Und wirklich, zwei Jahre später kam Valdur im Jugendaustausch nach Schwerin. Wir schrieben uns weiter, wurden älter, die Verbindung riss schließlich für Jahre ab. Aber immer, wenn im Fernsehen oder Radio das Wort Estland fiel, wurde ich aufmerksam. 1989 bekam ich beim Umzug Valdurs alte Adresse in die Hände. Neugierde trieb mich, ihm zu schreiben. Und nach Wochen kam Antwort! Die Post hatte schier Unmögliches geleistet, denn seine Eltern waren inzwischen mehrmals umgezogen.
1991, Estland war inzwischen wieder frei, besuchte er uns mit seiner Frau, dann fuhren wir nach Tallinn. Und so hat sich der Kontakt gefestigt, wurde zu einer Freundschaft. Wenn dies unsere ehemaligen Genossen Staatsoberhäupter wüssten! So haben sie ihr Ziel doch noch erreicht: Freundschaft mit den Völkern der Sowjetunion. Gut, die Völkerfamilie gibt es ja nun nicht mehr. Aber, dass unsere Völkerfreundschaft 1993 auch für einen Westautokauf herhalten musste, daran haben unsere weisen Führer wohl auch nicht in ihren kühnsten Träumen gedacht.
Kurz nach acht. Bewegung auf dem Schiff und in der Kabine. Kinderlachen, draußen im Kabinengang. Heute Nachmittag sind wir in Tallinn. Die Vorfreude wird größer. Im Restaurant beim Frühstück herrscht ein babylonisches Sprachengewirr: Russen, Engländer, Deutsche, auch finnische Laute. Esten werden sicher auch unter den Passagieren sein. Aber meine entwöhnten Ohren können noch nicht die estnischen von den finnischen Lauten trennen. Durch die großen Panoramascheiben sieht man das glitzernde Meer. Einige Küstenmotorschiffe sind weit entfernt zu sehen. Dort hinten, das müsste die schwedische Küste sein. Oder sind wir schon weiter? Wir wissen es nicht. Die Kellnerinnen sind freundlich. Das Büfett quillt über. Viel Fisch, Garnelen, eingelegter Hering. Mein Geschmack, auch am Morgen. Aber meine Familie steht mehr auf süße Sachen, und die Gesichter verziehen sich, als ich mit meinem Teller an unseren Tisch komme. Später, wir wollen auf das Panoramadeck, herrscht Gedränge auf Deck 5. Der Tax-free-Shop hat geöffnet und befindet sich fest in finnischer Hand. Es werden Alkohol und Zigaretten gebunkert. Die Preise für Schnaps, trotz Zollfreiheit, für uns jenseits von Gut und Böse. An Bord der Finnjet herrscht nicht nur die finnische Zeit, sondern herrschen auch finnische Preise. Nun können wir auch verstehen, warum die Finnen gestern an der Bar so zuschlugen.

Erfasste Daten
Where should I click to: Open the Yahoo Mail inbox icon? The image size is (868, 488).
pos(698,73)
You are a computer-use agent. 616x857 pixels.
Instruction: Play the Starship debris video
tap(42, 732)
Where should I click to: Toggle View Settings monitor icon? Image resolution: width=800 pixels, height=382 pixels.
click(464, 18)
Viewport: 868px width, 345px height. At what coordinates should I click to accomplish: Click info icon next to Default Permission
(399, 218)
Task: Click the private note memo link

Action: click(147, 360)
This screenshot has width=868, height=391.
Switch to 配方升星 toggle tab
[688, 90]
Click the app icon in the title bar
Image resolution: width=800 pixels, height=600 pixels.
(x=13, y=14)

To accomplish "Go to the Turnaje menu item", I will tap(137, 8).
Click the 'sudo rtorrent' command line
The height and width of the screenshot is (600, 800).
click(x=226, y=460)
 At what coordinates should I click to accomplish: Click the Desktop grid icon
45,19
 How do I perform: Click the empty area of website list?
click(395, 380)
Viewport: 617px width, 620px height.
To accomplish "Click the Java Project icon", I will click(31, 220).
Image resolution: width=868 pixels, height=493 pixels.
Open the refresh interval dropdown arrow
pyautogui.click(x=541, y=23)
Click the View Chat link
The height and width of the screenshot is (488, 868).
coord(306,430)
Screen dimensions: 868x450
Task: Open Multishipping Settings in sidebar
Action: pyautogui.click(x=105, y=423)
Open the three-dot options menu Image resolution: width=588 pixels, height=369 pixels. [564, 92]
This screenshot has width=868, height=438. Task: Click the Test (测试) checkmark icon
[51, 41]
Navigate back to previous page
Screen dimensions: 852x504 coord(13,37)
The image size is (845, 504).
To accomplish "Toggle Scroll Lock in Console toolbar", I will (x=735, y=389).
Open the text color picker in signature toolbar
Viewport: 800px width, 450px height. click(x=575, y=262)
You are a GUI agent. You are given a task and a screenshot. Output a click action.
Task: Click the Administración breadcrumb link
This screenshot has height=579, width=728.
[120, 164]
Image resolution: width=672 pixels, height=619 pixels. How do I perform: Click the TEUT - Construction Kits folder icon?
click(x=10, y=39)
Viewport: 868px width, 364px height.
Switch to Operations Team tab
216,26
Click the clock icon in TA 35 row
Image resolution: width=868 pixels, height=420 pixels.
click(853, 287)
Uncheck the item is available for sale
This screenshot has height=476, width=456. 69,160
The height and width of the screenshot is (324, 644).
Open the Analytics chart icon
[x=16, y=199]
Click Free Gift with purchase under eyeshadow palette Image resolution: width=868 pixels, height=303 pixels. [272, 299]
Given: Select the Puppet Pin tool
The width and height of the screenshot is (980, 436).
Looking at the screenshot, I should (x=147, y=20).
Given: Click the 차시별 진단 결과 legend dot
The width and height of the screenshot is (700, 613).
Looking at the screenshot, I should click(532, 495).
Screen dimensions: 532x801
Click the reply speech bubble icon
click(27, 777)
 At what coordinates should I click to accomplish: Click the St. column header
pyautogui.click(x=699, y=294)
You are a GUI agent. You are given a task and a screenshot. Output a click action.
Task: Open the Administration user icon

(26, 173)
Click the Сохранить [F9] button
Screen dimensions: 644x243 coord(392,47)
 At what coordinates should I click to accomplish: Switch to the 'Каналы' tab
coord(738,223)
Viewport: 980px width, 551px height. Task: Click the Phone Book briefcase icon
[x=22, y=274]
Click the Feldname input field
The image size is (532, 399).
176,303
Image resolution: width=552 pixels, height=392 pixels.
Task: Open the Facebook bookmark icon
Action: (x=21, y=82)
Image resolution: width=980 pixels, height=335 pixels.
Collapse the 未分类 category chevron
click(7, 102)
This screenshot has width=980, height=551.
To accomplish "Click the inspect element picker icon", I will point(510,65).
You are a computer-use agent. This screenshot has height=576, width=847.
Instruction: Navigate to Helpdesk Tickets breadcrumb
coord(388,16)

Offene Aufgabe
Schreibe den Textauszug zwischen „Und wirklich, zwei“ und „inzwischen mehrmals umgezogen.“ einschließlich noch einmal ab und tausche dabei „Adresse“ gegen „Anschrift“ aus.

Erledigte Aufgabe
Und wirklich, zwei Jahre später kam Valdur im Jugendaustausch nach Schwerin. Wir schrieben uns weiter, wurden älter, die Verbindung riss schließlich für Jahre ab. Aber immer, wenn im Fernsehen oder Radio das Wort Estland fiel, wurde ich aufmerksam. 1989 bekam ich beim Umzug Valdurs alte Anschrift in die Hände. Neugierde trieb mich, ihm zu schreiben. Und nach Wochen kam Antwort! Die Post hatte schier Unmögliches geleistet, denn seine Eltern waren inzwischen mehrmals umgezogen.